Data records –
────────────────────

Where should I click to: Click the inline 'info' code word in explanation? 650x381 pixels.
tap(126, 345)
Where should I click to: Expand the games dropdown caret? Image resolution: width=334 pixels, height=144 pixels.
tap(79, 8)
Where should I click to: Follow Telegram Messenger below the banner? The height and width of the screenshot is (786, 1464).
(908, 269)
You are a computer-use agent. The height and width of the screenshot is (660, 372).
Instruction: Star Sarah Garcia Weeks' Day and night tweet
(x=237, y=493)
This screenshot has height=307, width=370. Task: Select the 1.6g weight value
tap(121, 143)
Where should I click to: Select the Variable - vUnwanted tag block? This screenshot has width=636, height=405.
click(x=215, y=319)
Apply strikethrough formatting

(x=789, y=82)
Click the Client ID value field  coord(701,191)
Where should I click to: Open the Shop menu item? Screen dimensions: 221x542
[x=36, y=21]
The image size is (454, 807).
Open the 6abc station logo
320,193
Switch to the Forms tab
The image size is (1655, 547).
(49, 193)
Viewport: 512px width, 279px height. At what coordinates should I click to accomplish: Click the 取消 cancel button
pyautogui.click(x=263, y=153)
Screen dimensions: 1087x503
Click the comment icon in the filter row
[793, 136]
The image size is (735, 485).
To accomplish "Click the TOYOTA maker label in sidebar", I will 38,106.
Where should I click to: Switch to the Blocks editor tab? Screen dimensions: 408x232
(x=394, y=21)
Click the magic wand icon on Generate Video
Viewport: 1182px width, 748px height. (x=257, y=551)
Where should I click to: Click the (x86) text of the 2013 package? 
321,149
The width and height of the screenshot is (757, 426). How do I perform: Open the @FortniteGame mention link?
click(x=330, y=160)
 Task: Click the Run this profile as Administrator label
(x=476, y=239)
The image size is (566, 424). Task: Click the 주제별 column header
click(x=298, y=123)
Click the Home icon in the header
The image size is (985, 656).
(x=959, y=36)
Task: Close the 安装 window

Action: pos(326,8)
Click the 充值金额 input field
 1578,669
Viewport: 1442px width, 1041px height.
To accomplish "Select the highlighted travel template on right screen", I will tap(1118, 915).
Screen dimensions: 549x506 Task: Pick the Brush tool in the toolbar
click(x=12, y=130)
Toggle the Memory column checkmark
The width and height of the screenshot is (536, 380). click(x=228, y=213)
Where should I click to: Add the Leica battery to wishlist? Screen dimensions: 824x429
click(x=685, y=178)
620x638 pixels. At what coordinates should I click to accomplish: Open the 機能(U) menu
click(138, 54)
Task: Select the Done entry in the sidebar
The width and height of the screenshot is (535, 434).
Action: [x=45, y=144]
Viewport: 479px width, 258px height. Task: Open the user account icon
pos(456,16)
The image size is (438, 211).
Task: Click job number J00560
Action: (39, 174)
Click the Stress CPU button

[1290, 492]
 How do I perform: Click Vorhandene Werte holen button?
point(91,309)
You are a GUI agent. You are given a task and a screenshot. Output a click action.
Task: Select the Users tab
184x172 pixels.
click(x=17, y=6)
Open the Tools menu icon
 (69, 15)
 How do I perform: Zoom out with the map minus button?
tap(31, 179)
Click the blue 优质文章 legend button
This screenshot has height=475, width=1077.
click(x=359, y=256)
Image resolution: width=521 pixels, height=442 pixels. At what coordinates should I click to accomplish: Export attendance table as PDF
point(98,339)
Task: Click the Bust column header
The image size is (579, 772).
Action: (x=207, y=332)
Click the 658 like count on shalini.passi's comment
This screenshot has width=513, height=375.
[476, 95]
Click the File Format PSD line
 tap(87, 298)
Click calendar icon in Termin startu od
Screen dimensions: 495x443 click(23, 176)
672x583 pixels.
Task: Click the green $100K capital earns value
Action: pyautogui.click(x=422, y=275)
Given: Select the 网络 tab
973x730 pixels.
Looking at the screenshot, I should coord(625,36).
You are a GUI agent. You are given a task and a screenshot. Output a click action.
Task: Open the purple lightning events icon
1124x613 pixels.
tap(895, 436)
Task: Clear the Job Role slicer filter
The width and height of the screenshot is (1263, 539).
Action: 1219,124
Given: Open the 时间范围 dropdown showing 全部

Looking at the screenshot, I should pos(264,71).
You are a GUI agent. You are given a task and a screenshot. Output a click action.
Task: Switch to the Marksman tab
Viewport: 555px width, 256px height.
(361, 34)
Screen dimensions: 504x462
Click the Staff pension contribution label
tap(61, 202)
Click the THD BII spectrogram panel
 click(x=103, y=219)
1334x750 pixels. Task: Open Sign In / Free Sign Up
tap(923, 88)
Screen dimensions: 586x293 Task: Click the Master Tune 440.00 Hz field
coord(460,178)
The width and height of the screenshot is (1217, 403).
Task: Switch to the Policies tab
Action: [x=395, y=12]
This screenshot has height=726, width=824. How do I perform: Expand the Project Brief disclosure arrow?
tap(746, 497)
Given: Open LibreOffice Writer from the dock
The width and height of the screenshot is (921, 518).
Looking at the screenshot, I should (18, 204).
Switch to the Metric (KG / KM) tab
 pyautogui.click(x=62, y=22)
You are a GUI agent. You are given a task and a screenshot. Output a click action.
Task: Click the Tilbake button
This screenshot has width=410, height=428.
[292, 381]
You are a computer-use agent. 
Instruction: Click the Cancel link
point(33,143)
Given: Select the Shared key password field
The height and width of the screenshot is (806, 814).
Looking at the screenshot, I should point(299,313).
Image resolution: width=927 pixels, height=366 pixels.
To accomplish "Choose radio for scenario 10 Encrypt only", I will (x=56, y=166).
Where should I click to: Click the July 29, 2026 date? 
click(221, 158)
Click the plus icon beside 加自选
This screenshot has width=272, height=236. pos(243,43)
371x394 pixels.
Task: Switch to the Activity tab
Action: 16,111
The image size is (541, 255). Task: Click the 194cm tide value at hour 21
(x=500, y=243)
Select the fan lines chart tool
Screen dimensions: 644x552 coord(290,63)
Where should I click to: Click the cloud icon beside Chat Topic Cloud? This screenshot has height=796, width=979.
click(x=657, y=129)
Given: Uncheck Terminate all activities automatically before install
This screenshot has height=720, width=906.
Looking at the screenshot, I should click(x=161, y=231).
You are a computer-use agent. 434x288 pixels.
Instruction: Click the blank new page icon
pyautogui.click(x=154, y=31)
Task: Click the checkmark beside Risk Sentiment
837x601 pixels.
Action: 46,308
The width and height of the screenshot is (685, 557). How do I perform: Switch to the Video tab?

────────────────────

WORK TO COMPLETE – If a line of the records includes the string "sidebar", copy it out.

RESPONSE BOX –
To accomplish "Click the TOYOTA maker label in sidebar", I will 38,106.
Task: Select the Done entry in the sidebar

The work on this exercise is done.